§ **PROBLEM TO WORK ON**
Write part of the listing below as a JSON list of strings, one string per line and no blank lines. Begin at the line that has "You are a GUI", stop after the line that has "Looking at the", and leave the pictures out.

§ **SUPPLIED RECORDS**

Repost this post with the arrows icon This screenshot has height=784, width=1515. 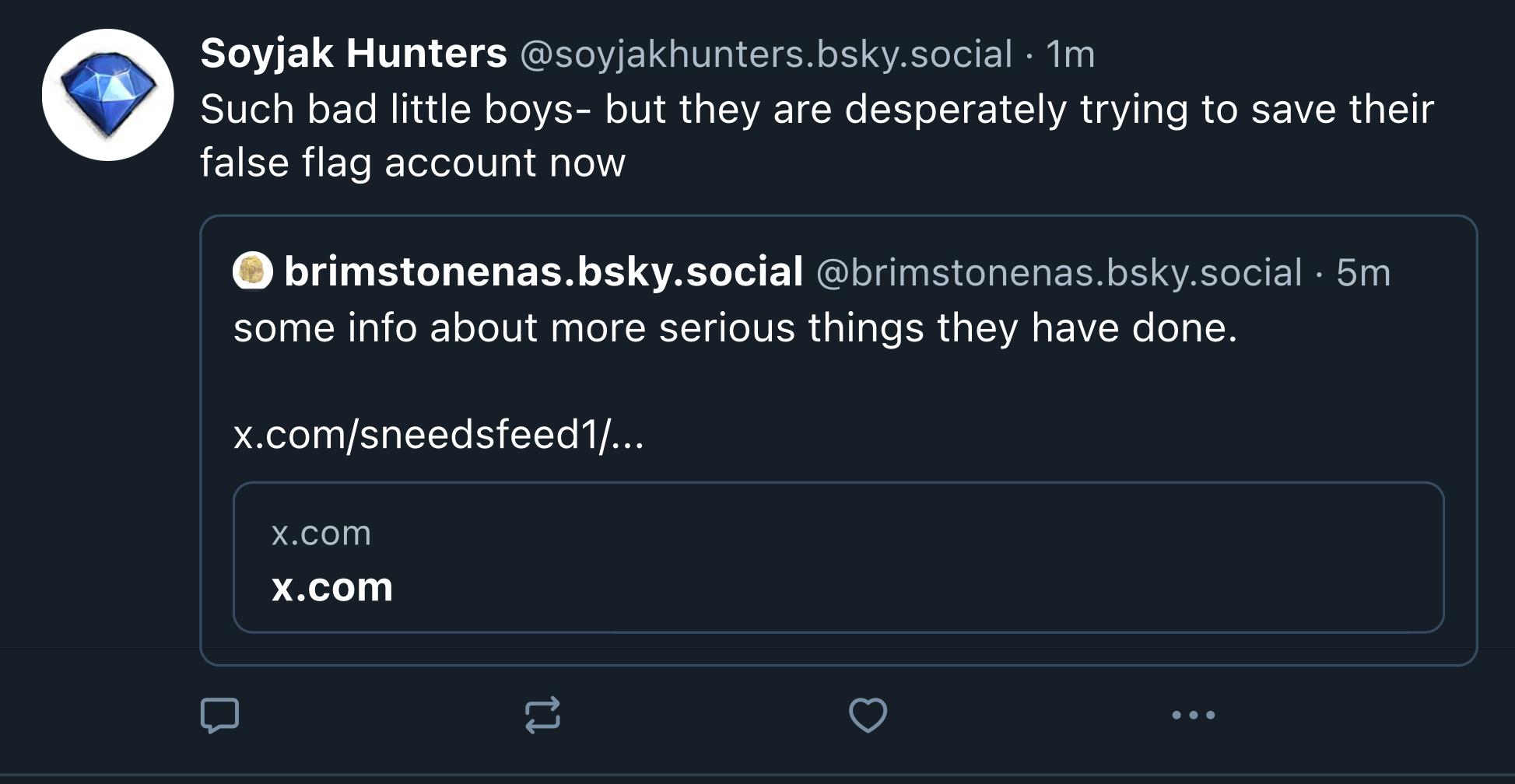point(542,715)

...

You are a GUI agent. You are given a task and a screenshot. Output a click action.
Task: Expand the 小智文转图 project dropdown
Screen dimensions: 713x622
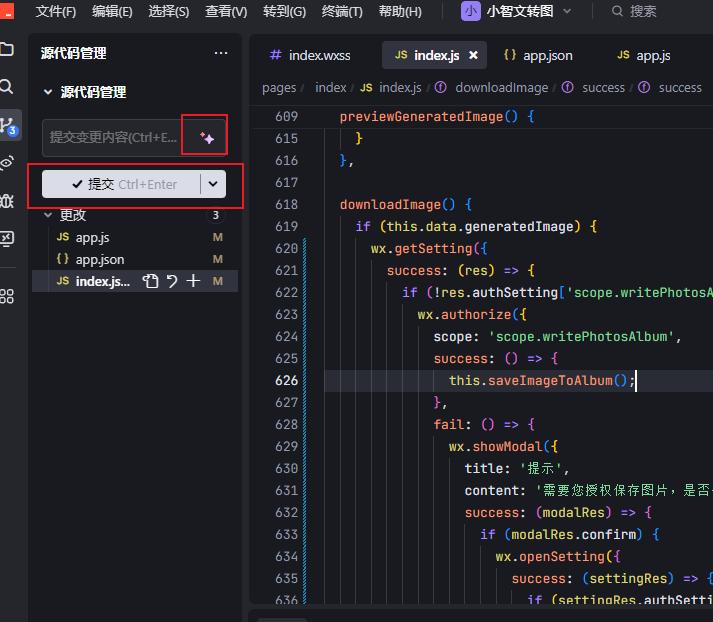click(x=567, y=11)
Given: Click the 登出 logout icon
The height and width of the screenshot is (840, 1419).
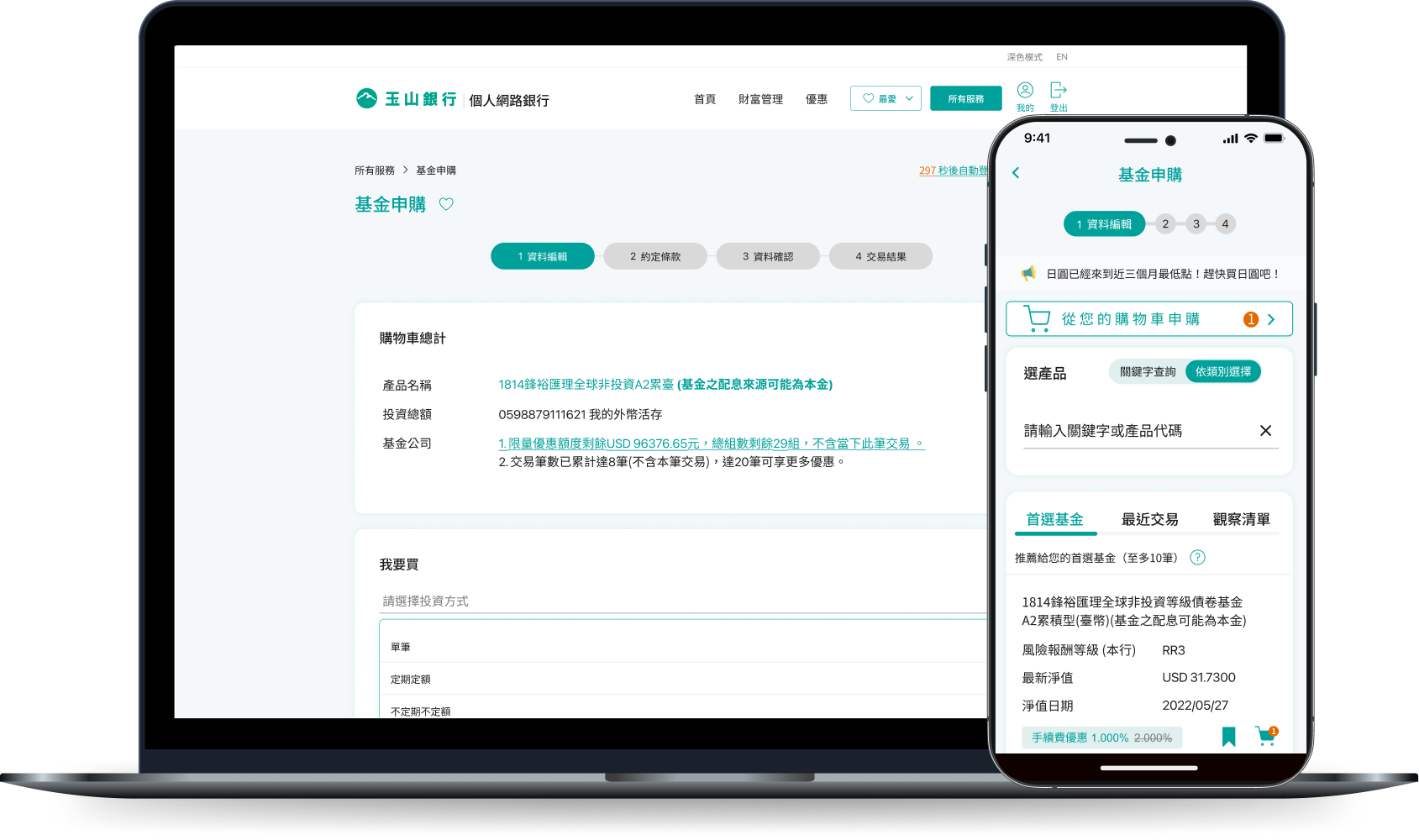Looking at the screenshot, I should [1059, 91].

§ **FINAL RESULT**
[
  "You are a GUI agent. You are given a task and a screenshot. Output a click action.",
  "Task: Expand the 小智文转图 project dropdown",
  "Screen dimensions: 713x622",
  "click(x=567, y=11)",
  "Given: Click the 登出 logout icon",
  "The height and width of the screenshot is (840, 1419).",
  "Looking at the screenshot, I should [1059, 91]."
]